++++ ITEMS

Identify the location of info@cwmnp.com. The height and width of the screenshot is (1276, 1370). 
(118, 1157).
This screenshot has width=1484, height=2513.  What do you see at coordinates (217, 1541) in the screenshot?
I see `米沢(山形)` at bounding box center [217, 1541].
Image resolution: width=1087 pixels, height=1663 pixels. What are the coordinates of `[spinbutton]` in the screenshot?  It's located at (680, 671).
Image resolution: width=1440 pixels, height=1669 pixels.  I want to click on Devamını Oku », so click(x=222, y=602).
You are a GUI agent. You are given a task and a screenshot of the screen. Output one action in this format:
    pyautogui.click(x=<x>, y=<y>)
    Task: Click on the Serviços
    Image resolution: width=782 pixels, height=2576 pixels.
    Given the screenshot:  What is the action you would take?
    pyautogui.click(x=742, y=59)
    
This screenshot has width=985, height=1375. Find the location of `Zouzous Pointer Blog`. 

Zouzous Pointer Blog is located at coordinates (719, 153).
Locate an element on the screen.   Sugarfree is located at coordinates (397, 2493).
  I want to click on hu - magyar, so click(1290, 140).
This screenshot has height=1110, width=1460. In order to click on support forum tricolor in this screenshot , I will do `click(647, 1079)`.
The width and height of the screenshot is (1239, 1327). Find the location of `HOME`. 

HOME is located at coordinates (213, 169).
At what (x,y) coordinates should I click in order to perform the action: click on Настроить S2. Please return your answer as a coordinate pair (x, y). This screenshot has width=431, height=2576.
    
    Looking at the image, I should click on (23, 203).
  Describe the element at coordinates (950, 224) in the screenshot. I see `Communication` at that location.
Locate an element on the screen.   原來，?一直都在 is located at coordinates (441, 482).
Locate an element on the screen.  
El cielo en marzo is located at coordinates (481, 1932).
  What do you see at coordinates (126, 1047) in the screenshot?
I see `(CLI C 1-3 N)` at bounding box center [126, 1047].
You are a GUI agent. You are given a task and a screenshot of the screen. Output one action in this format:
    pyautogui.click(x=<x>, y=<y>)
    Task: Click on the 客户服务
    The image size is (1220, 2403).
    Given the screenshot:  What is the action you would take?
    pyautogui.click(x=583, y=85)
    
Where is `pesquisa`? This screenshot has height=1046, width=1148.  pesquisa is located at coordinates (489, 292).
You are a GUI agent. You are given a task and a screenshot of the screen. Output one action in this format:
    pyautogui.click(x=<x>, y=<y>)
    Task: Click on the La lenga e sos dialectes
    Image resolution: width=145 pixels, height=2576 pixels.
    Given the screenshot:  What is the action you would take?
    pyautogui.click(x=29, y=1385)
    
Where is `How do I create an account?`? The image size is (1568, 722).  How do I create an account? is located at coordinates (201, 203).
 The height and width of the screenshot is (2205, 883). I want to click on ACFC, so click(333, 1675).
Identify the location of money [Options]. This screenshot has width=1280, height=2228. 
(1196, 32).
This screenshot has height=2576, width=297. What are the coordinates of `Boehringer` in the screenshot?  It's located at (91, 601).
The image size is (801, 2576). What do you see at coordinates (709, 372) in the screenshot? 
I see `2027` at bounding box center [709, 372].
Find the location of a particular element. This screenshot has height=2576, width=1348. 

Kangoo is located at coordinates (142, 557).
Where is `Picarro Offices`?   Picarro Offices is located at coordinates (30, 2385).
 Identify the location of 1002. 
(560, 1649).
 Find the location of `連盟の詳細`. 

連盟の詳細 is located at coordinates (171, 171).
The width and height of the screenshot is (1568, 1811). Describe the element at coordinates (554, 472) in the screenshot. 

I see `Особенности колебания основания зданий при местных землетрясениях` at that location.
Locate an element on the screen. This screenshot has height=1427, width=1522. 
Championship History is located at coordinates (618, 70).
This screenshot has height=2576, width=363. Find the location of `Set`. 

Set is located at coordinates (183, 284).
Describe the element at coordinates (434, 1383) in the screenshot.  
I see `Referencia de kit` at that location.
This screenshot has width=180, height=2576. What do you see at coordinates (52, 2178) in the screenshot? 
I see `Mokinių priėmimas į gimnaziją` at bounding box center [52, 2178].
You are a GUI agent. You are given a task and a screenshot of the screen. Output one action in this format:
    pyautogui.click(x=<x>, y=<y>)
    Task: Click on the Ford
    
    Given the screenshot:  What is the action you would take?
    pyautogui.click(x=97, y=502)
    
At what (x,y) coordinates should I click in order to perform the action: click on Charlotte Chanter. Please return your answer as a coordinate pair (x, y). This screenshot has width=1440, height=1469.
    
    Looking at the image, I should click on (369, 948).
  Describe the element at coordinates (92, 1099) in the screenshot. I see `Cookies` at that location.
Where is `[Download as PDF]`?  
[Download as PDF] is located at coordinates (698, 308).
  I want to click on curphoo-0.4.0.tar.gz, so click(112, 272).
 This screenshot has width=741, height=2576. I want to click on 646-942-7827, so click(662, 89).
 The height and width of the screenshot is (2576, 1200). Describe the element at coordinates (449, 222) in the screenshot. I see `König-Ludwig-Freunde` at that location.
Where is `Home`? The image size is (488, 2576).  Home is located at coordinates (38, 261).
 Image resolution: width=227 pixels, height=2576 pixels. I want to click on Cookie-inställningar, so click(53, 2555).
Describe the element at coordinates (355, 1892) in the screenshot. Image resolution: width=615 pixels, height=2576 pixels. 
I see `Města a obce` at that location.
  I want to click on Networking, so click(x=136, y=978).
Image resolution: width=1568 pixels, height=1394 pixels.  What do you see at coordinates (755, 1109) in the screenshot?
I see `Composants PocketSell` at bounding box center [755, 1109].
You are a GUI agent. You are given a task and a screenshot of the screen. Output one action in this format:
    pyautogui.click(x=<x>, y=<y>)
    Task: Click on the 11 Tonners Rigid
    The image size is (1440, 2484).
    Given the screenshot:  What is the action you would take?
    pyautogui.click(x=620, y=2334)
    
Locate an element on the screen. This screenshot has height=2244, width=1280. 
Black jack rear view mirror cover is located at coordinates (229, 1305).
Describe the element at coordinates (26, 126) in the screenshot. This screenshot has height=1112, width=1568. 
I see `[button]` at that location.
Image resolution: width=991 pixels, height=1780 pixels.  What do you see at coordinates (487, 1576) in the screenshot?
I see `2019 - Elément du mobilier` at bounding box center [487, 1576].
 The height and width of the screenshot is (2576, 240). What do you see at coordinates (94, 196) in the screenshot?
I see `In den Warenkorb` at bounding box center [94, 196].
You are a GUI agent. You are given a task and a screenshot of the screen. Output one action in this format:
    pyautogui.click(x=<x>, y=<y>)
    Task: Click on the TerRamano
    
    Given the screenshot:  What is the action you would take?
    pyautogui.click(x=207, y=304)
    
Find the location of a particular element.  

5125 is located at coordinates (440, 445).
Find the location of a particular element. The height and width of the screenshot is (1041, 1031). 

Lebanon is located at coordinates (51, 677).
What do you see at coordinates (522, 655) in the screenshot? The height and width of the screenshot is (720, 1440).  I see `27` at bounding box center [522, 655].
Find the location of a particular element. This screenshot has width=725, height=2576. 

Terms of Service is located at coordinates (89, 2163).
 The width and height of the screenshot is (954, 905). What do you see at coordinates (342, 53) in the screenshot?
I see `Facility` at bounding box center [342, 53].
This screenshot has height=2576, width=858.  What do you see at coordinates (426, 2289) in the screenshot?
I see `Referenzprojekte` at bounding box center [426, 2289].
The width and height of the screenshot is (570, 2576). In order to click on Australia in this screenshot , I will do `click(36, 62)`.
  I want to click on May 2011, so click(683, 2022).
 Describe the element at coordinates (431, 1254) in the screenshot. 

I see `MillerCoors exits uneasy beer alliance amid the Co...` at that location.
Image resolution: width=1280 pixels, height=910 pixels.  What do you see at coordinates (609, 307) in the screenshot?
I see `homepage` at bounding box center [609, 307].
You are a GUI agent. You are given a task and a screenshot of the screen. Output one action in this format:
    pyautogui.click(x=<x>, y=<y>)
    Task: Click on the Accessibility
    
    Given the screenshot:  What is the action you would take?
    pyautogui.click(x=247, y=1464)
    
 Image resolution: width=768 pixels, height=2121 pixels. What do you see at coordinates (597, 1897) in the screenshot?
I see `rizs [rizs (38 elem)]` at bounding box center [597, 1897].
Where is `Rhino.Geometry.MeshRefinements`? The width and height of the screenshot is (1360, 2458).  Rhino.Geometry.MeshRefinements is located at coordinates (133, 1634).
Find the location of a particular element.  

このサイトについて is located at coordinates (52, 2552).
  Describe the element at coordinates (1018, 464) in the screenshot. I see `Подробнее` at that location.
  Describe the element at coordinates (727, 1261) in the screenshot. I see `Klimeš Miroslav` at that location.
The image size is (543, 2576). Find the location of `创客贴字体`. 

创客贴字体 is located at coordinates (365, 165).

++++++++

Lay out the part of the entries that opens with the line containing "Identify the location of money" and closes with the line containing "This screenshot has height=2576, width=297." as a Markdown table with the columns Row and Line. Number each line and skip any blank lines.

FULL SOLUTION:
| Row | Line |
|---|---|
| 1 | Identify the location of money [Options]. This screenshot has width=1280, height=2228.  |
| 2 | (1196, 32). |
| 3 | This screenshot has height=2576, width=297. What are the coordinates of `Boehringer` in the screenshot?  It's located at (91, 601). |